Earlier this week, I wrote about how Facebook is in danger from a new kind of social network, one that's born mobile and figures out how to make money on that mobile usage.
I figured, in response to many questions and comments, it was only fair to get a little wonky for a moment about who actually is making money on mobile, or how a site or startup might try a mix of potentially successful strategies in the future. Here are my guesses.
How to make money on mobile
First, the only apps and companies making significant money on mobile right now are making most of that money off in-app purchases. The apps are free, and if you want upgrades like extra jewels, more levels, additional features and so on, you pay small amounts of money over time. Research house IHS speculates that in-app purchasing would generate $5.6 billion in revenue in 2012, up from $970 million in 2011. That number would equal fully 64 percent of app revenue.
And in-app purchases can take all kinds of forms: it doesn't just have to be buying extra jewels in Bejeweled 2 or the Mighty Eagle to get you out of your Angry Birds jam. It's a popular option in photo filter apps, fitness apps like Skimble are trying it for additional workouts, and the model works fine for subscriptions, as well.
Amazon just started testing in-app purchasing, and while it appears that only 2 percent of Android apps offer in-app buying, that really just means it's kind of an untapped market. It's a proven winner, too: 72 percent of revenue from App Store titles on iOS come from apps with in-app purchasing.
So, that's one obvious mixer in the money-making cocktail we're creating here.
The next is retail and leads: a company gets paid because users click on coupons, take advantage of a local deal, or buy things that are aggregated on a mobile site or app. I know Groupon's current stock price would seem to indicate that local deals are a dead end, but I've never seen a busier cul-de-sac. There's still something to the idea of local offers -- maybe not local deals that feel a little off, somehow, but to the concept of letting you know what's around you when you've got your nose glued to your smartphone while you're walking.Plus, there are in-app commerce opportunities galore. Apps like Karma, which we profiled at South by Southwest, have a simple premise: aggregate products, make it super easy and social for you to buy gifts for people, and then get paid every time you buy one of said gifts. (Why Facebook, for example, doesn't have gift-giving integrated all on its own is just beyond me.)
Start imagining a fun, easy-to-use app that's social, offers in-app upgrades, and lets you buy really great curated items either as gifts or based on your interest and location...and you start feeling like you've got a winner on your hands.
Then, of course, you've got the booze in the shaker: ads. Advertising is still the biggest moneymaker in mobile -- it's just had a slow takeoff. You can't blame Facebook entirely for not making any money on mobile (although they should have seen the mobile shift coming and made some alternate plans). Mobile advertising accounts for just 29 percent of mobile revenues because advertisers have been slow to jump in the pool. That means, as Mary Meeker pointed out this week at All Things D, that there is massive growth potential in mobile advertising.

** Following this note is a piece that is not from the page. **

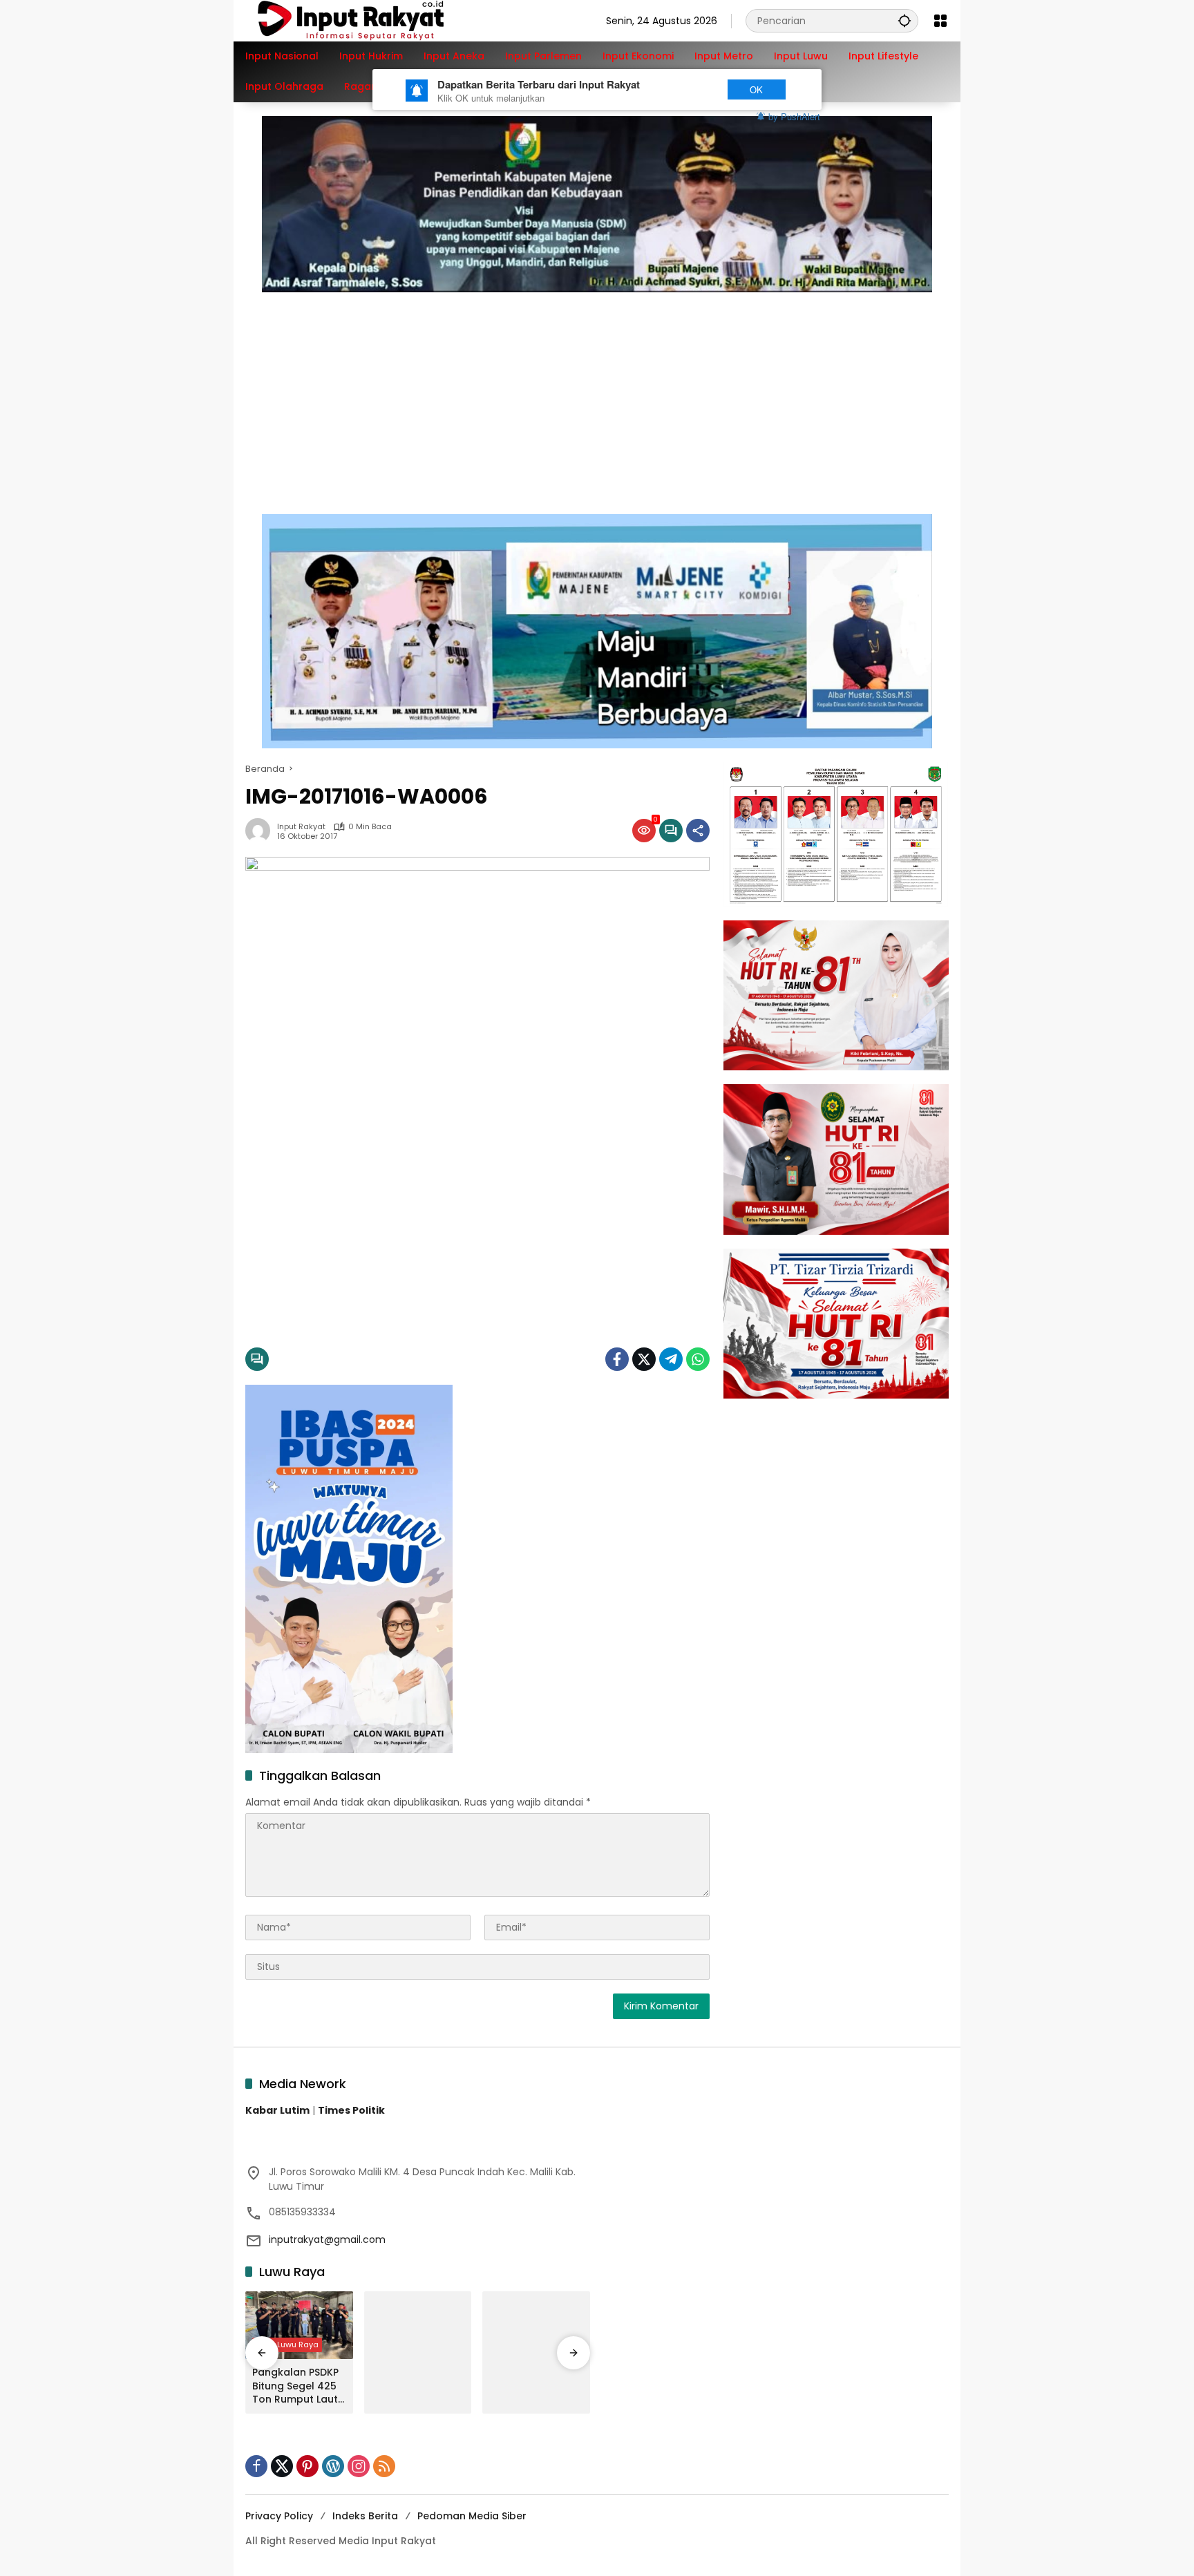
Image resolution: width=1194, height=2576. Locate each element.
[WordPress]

Right now, advertisers are concerned that maybe mobile ad tracking isn't as detailed as Web tracking; publishers are figuring out how one ad in an app or on a mobile Web site can make up for five or 10 ads on a full-sized Web page; everyone is trying to figure out mobile CPMs and targeting that isn't too creepy and how to work with ad networks that can sometimes be more trouble than they're worth.
But as I said earlier this week, these issues will sort themselves out, especially as advertisers and publishers start to see how much money is really on the table. Maybe that money will come in smaller increments, and it will take a creative combination of money-making strategies. But it'll happen; only question is who will get the proportions right first.